派遣期間10/10/2016-02/01/2016

派遣先-Department of Anthropology, University of McGill

 

  1. 研究課題について

本研究は、ボツワナのサン社会、南アフリカのサン社会、スワジランドのスワジ社会を対象としてI.土地権回復運動 II.伝統的政治代表者 III.民族文化観光などをめぐる現場で「伝統文化」や「民族的なもの」がいかに表出し、また再編されているのかを明らかにするものである。またそれによって地域社会の集団関係や政治参加、生業活動のありかたにどのような変化が生じているのかを考察することを目指している。それをとおして、南部アフリカのもつ歴史的背景や政治経済的状況のなかで共通して現れる「民族的なもの」の特質と、それぞれの対象コミュニティの持つ特異性を、国家形態や地域社会の中の位置づけの違いに注目して明確にしたい。

 

  1. 派遣の内容

マギル大学では、the Institutional Canopy of Conservation (I-CAN)プロジェクトのオフィスに机を得て、このプロジェクトのリーダーであるJohn Galaty 教授や他のプロジェクトメンバーと一緒に研究を進める機会を得た。I-CAN プロジェクトは、東アフリカの生態系保全を、地元の人々の自然資源へのアクセス状況の改善、現金収入減の多様化、エコツーリズムなどの自然資源を用いた経済開発などを通して実現する方法を検討している。私はこのプロジェクトのマギルチームのミーティングにしばしば招かれ、調査結果や計画について互いに議論した。

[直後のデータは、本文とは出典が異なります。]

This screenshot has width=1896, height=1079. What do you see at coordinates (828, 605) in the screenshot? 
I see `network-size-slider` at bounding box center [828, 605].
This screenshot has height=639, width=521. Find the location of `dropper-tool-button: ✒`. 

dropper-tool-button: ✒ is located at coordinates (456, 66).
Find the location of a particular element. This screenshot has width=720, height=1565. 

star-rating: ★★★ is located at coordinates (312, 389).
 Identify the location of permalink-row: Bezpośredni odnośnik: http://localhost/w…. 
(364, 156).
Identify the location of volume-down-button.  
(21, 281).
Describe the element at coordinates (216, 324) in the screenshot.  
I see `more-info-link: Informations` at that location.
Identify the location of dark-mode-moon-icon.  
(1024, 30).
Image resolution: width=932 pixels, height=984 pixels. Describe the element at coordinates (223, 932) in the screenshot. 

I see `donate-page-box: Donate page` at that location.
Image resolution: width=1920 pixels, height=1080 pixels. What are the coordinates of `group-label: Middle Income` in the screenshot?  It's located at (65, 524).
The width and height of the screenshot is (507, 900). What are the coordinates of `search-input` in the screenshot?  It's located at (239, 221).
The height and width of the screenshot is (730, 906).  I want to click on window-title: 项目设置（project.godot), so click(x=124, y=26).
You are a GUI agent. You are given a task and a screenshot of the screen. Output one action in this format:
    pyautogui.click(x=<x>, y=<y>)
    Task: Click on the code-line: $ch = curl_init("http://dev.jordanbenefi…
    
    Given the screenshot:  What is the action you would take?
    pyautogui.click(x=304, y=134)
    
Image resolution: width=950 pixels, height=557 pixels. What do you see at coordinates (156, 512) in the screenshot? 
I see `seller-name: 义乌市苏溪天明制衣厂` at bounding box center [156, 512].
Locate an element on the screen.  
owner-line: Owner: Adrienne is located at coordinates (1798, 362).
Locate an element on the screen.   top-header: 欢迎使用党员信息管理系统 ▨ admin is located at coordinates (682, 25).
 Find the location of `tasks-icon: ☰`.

また滞在中には、マギル大学やトロント大学で講演する機会も得た。 マギル大学では人類学部のSpeakers Series で“ Land Issues and Global Indigenous Rights Movement among the San hunter-gathers in Southern Africa: Comparison of two cases from Botswana and South Africa”と題した発表と、Centre for Society, Technology, and Development (STandD) が企画する毎週のセミナーで “Resettlement, Conservation and Tourism: Contemporary Dynamics of Residential Moves among the San in Central Kalahari” を発表した。またトロント大学のAfricanist Seminar Series では”Coming to Political Consciousness: The Indigenous Land Rights Movement among the San of Southern Africa” というタイトルで研究発表をした。そのほか、多数のセミナーや講義、シンポジウムなど参加し、多くの研究者らと議論を交わした。

またカナダの先住民状況を学ぶことも、この滞在の重要な目的であった。現在の先住民をめぐる問題を扱った人類学的な研究について学ぶ機会も多く、またモントリオールにある先住民関連の団体も訪問した。

 

  1. 派遣中の印象に残った経験や体験

マギル大学は本研究プロジェクトにとって、素晴らしい研究環境であった。とくにI-CANプロジェクトのメンバーとの議論は有意義であった。このプロジェクトは東アフリカを主たる対象としているが、土地の権利や、生業戦略、社会開発などのテーマで、共通の関心を持って議論を深めることができた。Galaty 教授のコメントは常に示唆に富み、同じ研究室や人類学部の若手の研究者らとは刺激的な時間を多く過ごすことができた。

さらに、Richard Lee教授、Mathias Guenther教授Renee Sylvain教授など、カナダ在住の経験豊富なサン研究者と交流し、さまざまな知識を得たことは、大変意義のあることであった。 北アメリカの先住民状況に詳しい研究者らとの議論は、先住民運動の先達であるカナダ先住民とアフリカ先住民の関係や、アフリカの運動の特徴について考える良い機会となった。

 

  1. 目的の達成度や反省点

カナダ滞在中は、前回の調査で得た資料を分析し、その一部はセミナーなどの機会に発表することができた。その際に得たコメントやフィードバックは、研究を進めていくうえで重要なものとなった。とりわけ、土地問題に関しては多くの学ぶことがあり、またI-CANプロジェクトとは今後も研究協力の可能性があることが分かった。またボツワナの文化観光に関する論文執筆と先住民運動を扱う本の編集作業も進めることができた。カナダの先住民状況について理解する機会は多かったが、論文などにまとめるには十分とは言えなかった。

 

  1. 今後の派遣における課題と目標

マギル大学での議論は、私の南部アフリカでの調査を進めていくために示唆的であった。次の調査は、このプロジェクトにおいては最後の調査になる。より文化観光に力点をおき、地元の人々にとって「伝統文化」がどのような意味を持っているのかを明らかにすることを目的としたい。また南部アフリカの研究者らと研究ネットワークの構築も重要な目的である。